I think this latest volley is decisive. To give that claim credibility, I'll point out, as I did in the spring, that this is the first time that someone other than Mark Pitt has been able to closely reproduce the key statistical runs in PK. "That’s bound to lead to some interesting findings," I wrote. And it did. What we learned reinforces our original conclusion.
We have posted two papers. The first is a more or less point-by-point reply to Pitt's critiques, which we felt compelled to make because of the barbs about "fatal econometric errors," failing to use the data set he provided, etc. The second is a revamped analysis of PK, which incorporates Pitt's corrections and digs deeper. All data and computer code, as well as all files for the 2009 paper, are here.
Here, for experts, I will quote from the conclusion of the new revamped paper. Then I'll explain one of our discoveries in something closer to regular English.
From the conclusion:
Pitt and Khandker (1998) is in many ways a brilliant study of an important question.
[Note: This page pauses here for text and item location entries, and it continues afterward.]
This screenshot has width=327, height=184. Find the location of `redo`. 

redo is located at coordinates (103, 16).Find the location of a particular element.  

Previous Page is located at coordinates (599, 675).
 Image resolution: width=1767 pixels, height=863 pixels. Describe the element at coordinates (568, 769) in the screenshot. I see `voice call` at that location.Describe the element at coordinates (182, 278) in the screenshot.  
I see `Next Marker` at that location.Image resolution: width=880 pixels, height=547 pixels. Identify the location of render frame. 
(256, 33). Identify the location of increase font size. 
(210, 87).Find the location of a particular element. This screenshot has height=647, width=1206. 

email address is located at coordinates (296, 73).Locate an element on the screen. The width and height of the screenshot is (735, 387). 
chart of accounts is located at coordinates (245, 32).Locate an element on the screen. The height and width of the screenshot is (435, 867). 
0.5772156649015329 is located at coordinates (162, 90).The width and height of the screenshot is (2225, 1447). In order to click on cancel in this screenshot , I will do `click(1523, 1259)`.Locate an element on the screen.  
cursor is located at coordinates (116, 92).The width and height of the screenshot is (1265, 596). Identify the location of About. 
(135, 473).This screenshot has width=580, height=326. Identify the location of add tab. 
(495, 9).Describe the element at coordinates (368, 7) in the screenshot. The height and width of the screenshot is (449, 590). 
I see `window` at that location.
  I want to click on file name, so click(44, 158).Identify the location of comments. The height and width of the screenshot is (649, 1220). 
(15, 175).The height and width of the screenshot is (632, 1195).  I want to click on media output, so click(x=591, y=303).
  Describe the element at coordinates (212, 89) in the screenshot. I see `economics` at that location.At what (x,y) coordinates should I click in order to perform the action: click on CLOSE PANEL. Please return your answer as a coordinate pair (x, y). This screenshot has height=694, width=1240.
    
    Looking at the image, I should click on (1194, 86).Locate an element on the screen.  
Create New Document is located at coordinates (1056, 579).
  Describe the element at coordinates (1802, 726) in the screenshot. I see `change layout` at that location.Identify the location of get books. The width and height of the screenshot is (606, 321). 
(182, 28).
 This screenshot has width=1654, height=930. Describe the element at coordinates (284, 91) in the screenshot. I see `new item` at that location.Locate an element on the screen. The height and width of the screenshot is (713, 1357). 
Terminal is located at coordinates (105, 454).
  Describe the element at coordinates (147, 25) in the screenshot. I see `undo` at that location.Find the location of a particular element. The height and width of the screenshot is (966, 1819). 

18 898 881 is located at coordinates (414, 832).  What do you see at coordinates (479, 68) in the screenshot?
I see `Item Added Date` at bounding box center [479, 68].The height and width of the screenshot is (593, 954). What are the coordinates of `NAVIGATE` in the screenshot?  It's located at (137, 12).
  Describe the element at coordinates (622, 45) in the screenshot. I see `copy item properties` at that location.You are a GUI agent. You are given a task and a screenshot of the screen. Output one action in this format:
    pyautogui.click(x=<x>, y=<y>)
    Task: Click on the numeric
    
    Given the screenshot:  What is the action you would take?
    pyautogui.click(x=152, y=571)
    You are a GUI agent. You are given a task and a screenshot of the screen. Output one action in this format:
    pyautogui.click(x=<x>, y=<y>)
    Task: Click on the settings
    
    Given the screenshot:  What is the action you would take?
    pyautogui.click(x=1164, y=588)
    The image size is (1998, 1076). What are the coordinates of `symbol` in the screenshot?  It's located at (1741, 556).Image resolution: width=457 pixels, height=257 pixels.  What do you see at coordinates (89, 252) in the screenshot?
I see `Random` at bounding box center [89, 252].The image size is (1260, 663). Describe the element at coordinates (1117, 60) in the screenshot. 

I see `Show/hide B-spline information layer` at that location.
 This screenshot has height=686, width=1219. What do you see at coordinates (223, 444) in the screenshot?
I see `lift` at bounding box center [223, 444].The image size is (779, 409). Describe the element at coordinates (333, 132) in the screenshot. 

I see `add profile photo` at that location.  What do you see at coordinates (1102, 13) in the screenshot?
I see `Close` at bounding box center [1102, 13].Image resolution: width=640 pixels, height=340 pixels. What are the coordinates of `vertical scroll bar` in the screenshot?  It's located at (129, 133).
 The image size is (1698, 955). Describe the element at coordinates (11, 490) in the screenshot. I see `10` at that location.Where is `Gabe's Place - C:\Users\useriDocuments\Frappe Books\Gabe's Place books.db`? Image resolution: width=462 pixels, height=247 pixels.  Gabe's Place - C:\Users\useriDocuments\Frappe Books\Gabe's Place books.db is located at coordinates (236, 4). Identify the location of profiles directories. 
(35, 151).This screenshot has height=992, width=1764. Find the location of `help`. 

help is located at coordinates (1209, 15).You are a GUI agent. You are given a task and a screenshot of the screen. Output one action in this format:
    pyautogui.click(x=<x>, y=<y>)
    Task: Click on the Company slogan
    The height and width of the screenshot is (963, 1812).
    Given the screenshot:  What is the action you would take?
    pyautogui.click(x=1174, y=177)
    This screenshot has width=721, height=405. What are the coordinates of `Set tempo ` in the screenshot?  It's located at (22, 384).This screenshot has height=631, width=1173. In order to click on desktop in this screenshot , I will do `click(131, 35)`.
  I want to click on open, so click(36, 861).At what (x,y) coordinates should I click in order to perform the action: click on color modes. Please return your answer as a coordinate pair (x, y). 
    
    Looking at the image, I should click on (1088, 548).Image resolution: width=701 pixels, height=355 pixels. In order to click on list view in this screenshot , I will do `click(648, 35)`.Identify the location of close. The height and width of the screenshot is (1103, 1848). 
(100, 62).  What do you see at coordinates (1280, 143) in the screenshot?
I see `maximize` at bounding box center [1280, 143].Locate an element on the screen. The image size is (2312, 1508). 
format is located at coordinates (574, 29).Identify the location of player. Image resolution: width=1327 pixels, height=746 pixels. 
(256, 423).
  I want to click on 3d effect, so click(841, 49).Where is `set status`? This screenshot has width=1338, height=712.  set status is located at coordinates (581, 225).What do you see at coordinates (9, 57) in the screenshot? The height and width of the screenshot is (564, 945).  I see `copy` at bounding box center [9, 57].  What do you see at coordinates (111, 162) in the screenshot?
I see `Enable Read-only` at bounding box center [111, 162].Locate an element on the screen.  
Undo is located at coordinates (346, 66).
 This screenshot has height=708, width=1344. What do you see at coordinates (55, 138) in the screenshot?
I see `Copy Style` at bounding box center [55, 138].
But its econometric sophistication backfires. The study is hard to understand and its complexities hide several major problems. These include:
- an imputation for the log of the treatment variable when it is zero that is undocumented, influential, and arbitrary at the margin;
- the absence of a discontinuity that is asserted as central to identification;
- a reclassification of formally ineligible but borrowing households as eligible, which presumably introduces endogeneity into the asserted quasi-experiment;
- evidence of a linear relationship between the instruments and the error;
- evidence of instrument weakness, especially when microcredit borrowings are disaggregated by sex;
- disappearance of the results when villages where both genders could borrow are excluded;
- bimodality driven by 16 outliers from 14 households.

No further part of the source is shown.